-------- EXTRACT PROVIDED
There are two methods to calculate concrete slab loads onto supporting reinforced concrete beams :
1. Derive Beam Loads using default “Yield Line”
- When slab and beams are modelled, the slab load is automatically calculated by default using yield-line tributary area method.
- All the slab line / point load will be converted to equivalent area load. Hence, although the total load is captured by the beam, the localized effect of these loads cannot be evaluated.
- All slab openings are ignored. Hence if there are large slab openings, the loadings on the beams will be conservative.
- Suitable for regular rectangular or squarish slabs. May not be sufficient for irregular shaped slabs.
2. Derive Beam Loads using "FE Load Decomposition"
- Run by going to Loading (top menu) or Analysis (top menu) > Load Decomposition by FE
- This is an alternative to the default “Yield Line” slab load calculation onto beams
- The localized effect of concentrated slab loads can be considered because the slabs are meshed
- Slab opening is considered, i.e. slab loads decomposed onto beam with slab openings will be different.
- Should be used when there are many irregular shaped slabs (non rectangular or squarish slab)
- This method consumes more time in analysis compare to yield line tributary area method, in order to mesh slabs into plates and shells especially large number of slabs to be meshed in the model.
For concrete slabs supported by steel beams, user must run "Load Decomposition by FE". Default yield line will not work.
----------------
-------- RAW RECORDS
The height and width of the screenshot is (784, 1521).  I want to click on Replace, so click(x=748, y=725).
----------------
-------- RAW RECORDS
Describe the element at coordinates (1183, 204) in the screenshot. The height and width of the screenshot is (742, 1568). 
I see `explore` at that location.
----------------
— SET TASK 1 —
For the text on deriving beam loads from concrete slabs, decide whether each statement agrees with it, answering yes or no and quoting the deciding words: (a) the default yield-line method accounts for slab openings; (b) FE load decomposition takes more analysis time than the yield-line tributary area method; (c) default yield line can be used for concrete slabs supported by steel beams.
— SET TASK 2 —
Pick up the text on deriving beam loads from concrete slabs after its last sentence and carry it forward.

— TASK RESULT 1 —
(a) No: "All slab openings are ignored."
(b) Yes: "This method consumes more time in analysis compare to yield line tributary area method"
(c) No: "Default yield line will not work."

— TASK RESULT 2 —
What is Load Decomposition?
Slabs are not modelled as part of the general building analysis. To do this would require a fully meshed up FE model at every floor level in a multi‐storey 3D model. For realistic structures, such models remain beyond the reasonable capacity of current computer hardware/processors.
Therefore, when you define slabs and loads on slabs, ProtaStructure has to work out what loading should be applied to the supporting beams. By default this is done in a traditional method based on tributary areas.
The boundaries of the tributary areas loading each beam can be viewed graphically as shown above. These look similar to potential Yield Lines, hence the name given to this default method.
In this, as in many other areas, ProtaStructure effectively applies the sort of engineering methodology that has been used in hand calculations for many years.
Why switch to a FE method?
Yield Lines method has limitations in circumstances such as:
- When the slab boundaries are highly irregular and particularly where some edges of a complex boundary are unsupported.
- When there are significant holes defined in the slab.
- When there are eccentric concentrated point, patch, or line loads.
In such circumstances beam loads are more accurately calculated by using a Finite Elements Model .
Consider the simple 6 m by 4 m slab shown above. Eccentric concentrated point loads are applied and a large void also has been defined.
The traditional (Yield Line) method of load transfer would ignore the hole, and it would average out the point load by calculating an equivalent UDL to apply over the whole area of the slab. Although the load is not lost, its effect is independent of its proximity to any of the surrounding beams. This is all reasonably apparent when you examine the beam loads in "Edit Loads" tab.
The loading on beam 1B3 is a simple trapezoidal profile where the peak UDL is adjusted to account for the point loads. Based on this method, Beam 1B1 sees an identical loading profile.
When you run a building analysis, a completely symmetrical set of column loads is determined as shown below.
Example of FE Method for Slab Load Decomposition
By using the optional Finite Elements Model, the point loads will be much more accurately distributed. The slab load will also be more accurately distributed, including the deductions and effects associated with the void.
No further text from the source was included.